Would prefer combinis to stick with their current trends of using young foreign imports trying to get a foot in the J door and make a go of it. When the timings right you can actually have a quick one touch conversation with them too! Always a nice feeling and many are super friendly and happy for the banter, at least here where I live here in rural Japan. Not many foreigners around yet in these parts so you have a chatski. Good ole fashioned human connection!
Sven Asai
I wonder how that low paid day or night operator, responsible for many avatar driven stores, will take deliveries and refill shelves, clean toilets and parking lots or manages to clean the floor if some coffee is spilled, a wine bottle falls down or a drunken person enters and makes a mess etc. In theory you can automate and replace anything by virtual figures or robots, but in practice nothing of that will fully or sufficiently work, especially when a bit aside or far away from theoretical standard situations.
Redemption
Wait until the snatch and leave going on in the US starts here. Hopefully not.
garypen
I just used one the other day. There are no robots. It's just a self-checkout station with an LCD screen and video camera. On the screen is an animated avatar. It moves in sync with the attendant's voice. It scared the crap out of me when it started talking to me. I wasn't expecting it.
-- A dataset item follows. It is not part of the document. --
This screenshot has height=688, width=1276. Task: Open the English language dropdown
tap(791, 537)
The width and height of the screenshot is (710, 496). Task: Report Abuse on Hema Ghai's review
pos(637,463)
I didn't care for it either.
At first, I thought it seemed like more work than necessary, and that they could just have the clerk there in person. But, then I realized that he could be overseeing multiple locations, which would save the greedy corporations a few yen.
Ricky Kaminski13
Gary pen sounds dystopian mate. No thanks.
wanderlust
Just came back from a convenience store equipped with self-service check out. Long queues stretch around the shop, as customers struggled with first scanning the goods from their basket, there was no separate space to place successfully scanned goods; then trying to pay for them with different cards or Smart Phones, as cash was not accepted at all.
Not very convenient!
Redemption
Just grab what you want and walk out. The avatar will not be able to stop you.
garypen
We should call the unstaffed ones "inconbinis".
garypen
They can, if they can lock the doors remotely. And, of course there's the lasers and tranq darts.
Eastman
when your greed is coming to very next level...
virusrex
Gradually decreasing the quality of service until people stop considering the store convenient enough to use, then bitterly complain that profits are dropping.